** Opening PROVIDED MATERIAL block **
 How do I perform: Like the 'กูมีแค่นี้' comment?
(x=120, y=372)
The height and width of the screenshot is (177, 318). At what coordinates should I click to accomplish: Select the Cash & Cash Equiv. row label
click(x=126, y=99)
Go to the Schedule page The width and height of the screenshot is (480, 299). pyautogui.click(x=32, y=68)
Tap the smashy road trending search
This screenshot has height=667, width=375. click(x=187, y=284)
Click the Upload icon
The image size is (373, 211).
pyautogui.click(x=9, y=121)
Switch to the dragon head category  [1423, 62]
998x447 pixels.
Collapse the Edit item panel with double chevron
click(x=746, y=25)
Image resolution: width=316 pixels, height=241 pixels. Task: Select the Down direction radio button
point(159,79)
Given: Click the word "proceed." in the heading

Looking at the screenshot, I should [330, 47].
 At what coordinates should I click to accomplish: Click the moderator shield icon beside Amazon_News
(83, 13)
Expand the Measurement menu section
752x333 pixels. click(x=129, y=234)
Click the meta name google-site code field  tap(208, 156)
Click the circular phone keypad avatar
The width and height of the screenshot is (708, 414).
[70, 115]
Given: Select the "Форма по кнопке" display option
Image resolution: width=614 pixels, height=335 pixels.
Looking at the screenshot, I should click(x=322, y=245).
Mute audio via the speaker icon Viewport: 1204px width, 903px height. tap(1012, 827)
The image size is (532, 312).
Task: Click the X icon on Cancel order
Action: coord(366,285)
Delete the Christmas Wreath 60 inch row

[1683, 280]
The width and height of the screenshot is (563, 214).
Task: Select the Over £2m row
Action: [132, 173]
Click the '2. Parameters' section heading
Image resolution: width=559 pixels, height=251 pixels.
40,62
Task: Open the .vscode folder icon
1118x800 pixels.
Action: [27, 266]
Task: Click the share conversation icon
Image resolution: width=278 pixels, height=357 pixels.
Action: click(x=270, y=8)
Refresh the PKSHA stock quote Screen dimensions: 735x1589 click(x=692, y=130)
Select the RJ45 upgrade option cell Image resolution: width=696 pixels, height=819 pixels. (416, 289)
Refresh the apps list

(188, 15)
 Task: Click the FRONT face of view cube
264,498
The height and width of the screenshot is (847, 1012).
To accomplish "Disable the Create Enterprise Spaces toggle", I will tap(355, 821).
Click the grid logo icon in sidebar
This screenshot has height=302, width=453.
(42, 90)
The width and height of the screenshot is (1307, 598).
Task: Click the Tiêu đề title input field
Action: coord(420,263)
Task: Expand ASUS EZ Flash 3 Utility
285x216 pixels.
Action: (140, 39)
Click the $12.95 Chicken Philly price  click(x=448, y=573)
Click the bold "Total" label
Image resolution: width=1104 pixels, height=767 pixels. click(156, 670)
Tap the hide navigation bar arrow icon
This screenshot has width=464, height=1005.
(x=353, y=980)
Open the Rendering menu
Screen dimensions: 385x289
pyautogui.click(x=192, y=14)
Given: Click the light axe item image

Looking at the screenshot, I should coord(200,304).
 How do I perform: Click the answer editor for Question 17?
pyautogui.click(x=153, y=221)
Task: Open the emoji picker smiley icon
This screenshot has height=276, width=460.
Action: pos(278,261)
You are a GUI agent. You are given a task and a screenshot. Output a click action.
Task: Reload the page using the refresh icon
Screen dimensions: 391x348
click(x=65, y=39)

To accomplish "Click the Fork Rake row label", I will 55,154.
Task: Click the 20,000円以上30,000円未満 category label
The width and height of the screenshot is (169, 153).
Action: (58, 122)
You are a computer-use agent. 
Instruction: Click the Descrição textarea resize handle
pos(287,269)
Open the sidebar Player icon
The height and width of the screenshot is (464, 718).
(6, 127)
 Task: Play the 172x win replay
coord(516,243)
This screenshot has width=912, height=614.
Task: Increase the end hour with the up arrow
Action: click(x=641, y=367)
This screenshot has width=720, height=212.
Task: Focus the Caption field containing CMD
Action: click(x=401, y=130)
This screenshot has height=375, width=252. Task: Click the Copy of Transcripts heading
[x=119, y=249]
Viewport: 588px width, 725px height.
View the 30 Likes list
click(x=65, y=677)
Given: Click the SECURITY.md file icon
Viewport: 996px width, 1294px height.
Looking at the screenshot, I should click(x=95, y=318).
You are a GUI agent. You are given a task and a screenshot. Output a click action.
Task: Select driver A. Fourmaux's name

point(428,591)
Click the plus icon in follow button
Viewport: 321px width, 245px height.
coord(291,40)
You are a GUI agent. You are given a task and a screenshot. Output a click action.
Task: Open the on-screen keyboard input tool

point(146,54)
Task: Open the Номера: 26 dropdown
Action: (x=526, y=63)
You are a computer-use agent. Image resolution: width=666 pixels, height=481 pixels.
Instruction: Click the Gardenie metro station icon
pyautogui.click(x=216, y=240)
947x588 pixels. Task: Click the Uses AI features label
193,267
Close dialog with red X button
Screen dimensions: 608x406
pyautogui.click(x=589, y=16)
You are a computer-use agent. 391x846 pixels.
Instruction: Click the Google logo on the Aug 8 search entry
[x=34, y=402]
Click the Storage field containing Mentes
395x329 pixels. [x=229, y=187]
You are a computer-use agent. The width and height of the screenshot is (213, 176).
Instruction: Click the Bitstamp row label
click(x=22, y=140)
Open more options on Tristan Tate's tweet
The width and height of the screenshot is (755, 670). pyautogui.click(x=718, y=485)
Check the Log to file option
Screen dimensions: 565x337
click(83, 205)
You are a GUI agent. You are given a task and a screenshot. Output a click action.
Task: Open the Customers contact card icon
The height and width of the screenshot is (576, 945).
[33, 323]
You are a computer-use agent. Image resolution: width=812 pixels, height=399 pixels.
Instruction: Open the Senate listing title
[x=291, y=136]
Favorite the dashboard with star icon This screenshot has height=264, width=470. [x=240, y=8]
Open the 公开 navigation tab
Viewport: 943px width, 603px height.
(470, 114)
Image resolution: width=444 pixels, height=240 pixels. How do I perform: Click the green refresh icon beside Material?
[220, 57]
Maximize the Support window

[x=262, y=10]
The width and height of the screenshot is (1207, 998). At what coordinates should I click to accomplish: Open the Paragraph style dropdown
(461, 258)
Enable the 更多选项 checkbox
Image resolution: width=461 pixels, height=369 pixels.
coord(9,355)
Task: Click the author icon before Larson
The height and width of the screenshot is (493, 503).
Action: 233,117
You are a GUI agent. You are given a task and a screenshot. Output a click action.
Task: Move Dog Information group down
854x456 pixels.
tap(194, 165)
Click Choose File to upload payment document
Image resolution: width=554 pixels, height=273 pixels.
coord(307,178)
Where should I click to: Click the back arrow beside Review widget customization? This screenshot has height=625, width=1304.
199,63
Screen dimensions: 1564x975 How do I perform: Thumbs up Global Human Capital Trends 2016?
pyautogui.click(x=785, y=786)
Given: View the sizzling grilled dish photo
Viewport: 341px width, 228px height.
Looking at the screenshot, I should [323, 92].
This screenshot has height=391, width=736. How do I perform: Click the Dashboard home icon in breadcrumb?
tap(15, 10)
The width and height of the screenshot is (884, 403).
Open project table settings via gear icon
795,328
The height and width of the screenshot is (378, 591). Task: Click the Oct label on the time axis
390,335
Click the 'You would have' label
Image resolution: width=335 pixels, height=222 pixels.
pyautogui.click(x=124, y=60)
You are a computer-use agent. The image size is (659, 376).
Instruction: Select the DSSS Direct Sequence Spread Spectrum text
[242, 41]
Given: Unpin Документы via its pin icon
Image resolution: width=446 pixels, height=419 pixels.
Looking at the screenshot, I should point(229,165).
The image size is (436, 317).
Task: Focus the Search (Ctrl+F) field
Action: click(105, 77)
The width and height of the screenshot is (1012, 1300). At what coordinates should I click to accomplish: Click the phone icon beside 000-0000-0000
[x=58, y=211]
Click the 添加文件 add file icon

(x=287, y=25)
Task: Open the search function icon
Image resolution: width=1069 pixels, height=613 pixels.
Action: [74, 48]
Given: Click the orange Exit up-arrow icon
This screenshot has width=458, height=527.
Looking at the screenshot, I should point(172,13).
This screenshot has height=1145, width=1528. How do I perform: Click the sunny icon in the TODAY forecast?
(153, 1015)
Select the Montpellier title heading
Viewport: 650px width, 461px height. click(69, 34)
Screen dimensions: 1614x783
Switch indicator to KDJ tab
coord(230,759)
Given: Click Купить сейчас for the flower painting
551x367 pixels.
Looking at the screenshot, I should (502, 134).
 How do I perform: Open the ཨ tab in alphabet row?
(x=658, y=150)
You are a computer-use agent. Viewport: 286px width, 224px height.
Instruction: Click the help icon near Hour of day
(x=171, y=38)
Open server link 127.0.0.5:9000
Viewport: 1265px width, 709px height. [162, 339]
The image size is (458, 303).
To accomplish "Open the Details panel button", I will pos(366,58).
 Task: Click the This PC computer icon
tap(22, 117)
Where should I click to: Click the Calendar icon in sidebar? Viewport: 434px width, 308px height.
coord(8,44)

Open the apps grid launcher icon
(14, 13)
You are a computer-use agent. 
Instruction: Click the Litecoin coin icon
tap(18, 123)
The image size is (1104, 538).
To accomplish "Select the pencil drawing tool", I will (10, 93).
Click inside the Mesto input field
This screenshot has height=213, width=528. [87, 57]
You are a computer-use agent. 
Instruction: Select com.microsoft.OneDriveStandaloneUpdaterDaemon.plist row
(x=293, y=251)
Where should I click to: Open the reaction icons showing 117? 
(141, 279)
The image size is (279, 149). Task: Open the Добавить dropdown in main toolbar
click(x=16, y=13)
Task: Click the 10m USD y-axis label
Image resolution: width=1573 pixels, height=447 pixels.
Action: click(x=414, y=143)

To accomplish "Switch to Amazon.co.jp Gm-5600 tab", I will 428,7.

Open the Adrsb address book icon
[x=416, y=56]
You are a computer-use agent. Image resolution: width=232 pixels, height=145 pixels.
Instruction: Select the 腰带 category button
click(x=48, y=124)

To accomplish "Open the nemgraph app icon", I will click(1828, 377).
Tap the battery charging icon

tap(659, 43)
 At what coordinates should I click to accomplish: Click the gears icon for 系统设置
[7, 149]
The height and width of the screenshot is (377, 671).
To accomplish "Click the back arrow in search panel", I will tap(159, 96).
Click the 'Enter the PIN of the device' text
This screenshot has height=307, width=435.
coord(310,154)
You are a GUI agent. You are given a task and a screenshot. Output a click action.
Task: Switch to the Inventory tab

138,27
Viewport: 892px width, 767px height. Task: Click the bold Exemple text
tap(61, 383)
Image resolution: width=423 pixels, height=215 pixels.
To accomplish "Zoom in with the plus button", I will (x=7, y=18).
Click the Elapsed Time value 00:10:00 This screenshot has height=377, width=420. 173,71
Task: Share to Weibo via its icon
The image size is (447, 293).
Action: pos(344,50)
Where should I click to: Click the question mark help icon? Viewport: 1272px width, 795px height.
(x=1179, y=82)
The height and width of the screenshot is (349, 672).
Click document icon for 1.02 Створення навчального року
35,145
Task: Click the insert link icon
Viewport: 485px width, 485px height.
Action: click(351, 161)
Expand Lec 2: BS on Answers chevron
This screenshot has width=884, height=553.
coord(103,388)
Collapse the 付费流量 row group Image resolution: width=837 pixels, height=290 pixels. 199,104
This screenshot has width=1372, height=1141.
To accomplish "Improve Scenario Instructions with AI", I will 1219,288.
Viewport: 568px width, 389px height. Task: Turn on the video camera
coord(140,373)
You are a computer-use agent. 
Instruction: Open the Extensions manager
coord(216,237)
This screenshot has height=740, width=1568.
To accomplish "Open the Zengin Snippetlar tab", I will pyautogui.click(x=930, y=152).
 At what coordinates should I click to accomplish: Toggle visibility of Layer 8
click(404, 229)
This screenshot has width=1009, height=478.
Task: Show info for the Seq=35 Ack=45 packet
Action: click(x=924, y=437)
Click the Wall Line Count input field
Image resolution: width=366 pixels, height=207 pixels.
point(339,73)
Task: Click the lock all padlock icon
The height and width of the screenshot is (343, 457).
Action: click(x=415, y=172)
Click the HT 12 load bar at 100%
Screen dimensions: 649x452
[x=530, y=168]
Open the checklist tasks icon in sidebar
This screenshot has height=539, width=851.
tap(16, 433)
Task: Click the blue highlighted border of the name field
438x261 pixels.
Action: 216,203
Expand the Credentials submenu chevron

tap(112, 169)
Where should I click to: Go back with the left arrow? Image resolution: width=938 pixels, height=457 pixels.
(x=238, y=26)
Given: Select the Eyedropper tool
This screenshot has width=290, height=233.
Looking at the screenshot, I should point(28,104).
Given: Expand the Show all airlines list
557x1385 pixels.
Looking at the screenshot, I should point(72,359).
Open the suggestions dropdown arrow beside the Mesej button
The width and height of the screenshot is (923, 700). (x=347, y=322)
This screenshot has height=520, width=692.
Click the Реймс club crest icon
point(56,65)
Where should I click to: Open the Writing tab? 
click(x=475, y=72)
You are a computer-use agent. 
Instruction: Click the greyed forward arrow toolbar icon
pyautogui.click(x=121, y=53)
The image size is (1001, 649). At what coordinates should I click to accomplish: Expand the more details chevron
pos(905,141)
** Closing PROVIDED MATERIAL block **
Every line above that holds the string "group" counts once; give the total and nothing more.

• **FINAL ANSWER**
2